After Sandy, NYC Will Undertake Unprecedented Reshaping of Neighborhoods

Over the weekend it was announced that New York City will need to demolish hundreds of homes damaged during Superstorm Sandy. The complicated process for determining what will be rebuilt has yet to begin.

2 minute read

November 19, 2012, 12:00 PM PST

By Jonathan Nettler @nettsj


At least 200, and up to 500 more, one- and two-family houses in Staten Island, Queens and Brooklyn were so damaged by the storm that "they pose a danger to public safety and other buildings nearby," and are facing imminent demolition, reports William K. Rashbaum. In an interview late last week, Robert L. LiMandri, commissioner of the city's Buildings Department, "said neither he nor his staff could recall the city ever undertaking this kind of broad reshaping of its neighborhoods."

“We’ve never had this scale before,” Mr. LiMandri said. “This is what New Yorkers have read about in many other places and have never seen, so it is definitely unprecedented. And by the same token, when you walk around in these communities, people are scared and worried, and we’re trying to make every effort to be up front and share with them what they need to do.”

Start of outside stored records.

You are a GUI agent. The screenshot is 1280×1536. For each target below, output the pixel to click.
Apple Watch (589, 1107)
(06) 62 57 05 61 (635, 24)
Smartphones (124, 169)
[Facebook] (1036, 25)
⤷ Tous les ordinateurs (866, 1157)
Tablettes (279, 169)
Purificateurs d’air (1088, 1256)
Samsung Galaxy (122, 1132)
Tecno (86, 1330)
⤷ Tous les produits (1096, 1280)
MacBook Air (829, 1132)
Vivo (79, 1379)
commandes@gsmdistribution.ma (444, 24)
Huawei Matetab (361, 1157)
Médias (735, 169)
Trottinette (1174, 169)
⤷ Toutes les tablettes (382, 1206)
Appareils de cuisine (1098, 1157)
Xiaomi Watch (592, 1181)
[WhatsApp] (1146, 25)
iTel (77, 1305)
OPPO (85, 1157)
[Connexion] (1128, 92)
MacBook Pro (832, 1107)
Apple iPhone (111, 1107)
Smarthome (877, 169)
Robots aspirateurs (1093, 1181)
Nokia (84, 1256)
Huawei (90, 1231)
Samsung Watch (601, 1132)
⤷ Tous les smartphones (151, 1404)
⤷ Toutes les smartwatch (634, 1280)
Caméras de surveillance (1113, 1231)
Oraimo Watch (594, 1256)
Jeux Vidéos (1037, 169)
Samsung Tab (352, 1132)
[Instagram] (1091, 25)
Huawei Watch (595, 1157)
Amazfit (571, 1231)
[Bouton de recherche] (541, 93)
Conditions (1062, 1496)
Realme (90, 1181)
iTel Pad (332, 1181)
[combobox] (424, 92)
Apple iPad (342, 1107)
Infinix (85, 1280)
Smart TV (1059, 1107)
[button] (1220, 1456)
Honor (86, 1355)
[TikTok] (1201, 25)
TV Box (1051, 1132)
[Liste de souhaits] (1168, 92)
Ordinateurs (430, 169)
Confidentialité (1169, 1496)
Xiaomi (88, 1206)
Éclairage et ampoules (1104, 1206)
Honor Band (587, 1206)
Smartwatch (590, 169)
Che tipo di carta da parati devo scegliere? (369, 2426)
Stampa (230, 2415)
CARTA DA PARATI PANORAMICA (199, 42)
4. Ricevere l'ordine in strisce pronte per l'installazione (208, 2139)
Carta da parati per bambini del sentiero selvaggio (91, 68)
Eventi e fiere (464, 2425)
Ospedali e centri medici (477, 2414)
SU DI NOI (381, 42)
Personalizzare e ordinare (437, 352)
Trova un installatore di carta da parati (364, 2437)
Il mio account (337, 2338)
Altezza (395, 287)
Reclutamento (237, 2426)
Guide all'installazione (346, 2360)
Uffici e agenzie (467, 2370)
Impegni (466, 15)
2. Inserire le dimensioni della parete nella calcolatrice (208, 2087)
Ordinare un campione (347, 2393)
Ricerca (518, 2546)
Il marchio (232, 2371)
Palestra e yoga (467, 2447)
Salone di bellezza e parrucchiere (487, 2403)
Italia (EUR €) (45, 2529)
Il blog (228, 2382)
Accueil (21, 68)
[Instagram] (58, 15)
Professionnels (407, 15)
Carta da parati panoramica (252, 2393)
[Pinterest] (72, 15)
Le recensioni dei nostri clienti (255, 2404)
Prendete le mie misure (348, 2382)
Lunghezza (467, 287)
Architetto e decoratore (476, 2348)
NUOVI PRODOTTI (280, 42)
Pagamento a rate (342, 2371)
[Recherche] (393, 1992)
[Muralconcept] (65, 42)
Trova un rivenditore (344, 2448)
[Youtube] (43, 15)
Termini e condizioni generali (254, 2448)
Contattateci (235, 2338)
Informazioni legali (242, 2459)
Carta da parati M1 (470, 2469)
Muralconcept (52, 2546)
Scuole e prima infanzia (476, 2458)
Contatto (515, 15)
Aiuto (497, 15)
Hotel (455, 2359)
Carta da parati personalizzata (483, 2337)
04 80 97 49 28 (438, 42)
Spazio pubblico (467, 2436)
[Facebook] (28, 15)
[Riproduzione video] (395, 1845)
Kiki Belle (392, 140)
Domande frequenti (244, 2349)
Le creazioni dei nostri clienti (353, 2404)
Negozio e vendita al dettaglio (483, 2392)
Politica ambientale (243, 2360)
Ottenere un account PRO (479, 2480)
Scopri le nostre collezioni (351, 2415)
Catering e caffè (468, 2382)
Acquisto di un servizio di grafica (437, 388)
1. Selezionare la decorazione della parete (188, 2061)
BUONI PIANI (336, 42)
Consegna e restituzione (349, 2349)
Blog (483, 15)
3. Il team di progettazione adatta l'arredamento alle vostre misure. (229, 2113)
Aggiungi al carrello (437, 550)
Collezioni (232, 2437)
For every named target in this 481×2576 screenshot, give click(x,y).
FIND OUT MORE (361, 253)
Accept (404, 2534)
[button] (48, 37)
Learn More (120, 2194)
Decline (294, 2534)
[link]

Complicating matters, many of the owners of the structures facing demolition are scattered elsewhere - "with friends or family or in hotels or shelters" - and may be difficult to contact before their properties are torn down, especially where the danger is imminent. 

“This is not easy, in this case, because of all these displaced people, but we’re going to do the best we can, but we may have to move on it if we can’t find them,” Mr. LiMandri said.

"Eric A. Ulrich, a Republican city councilman from Queens who represents Breezy Point, Belle Harbor, Broad Channel and some of the other affected neighborhoods, said that he had not been notified of the demolitions, but that the forced destruction of people’s homes would come as a terrible shock," writes Rashbaum.

“My constituents have been through so much, and they are just so distraught, and if that were to happen and if they were told that the home that they grew up in or they bought has to be taken against their will, it’s just devastating news,” Ulrich said.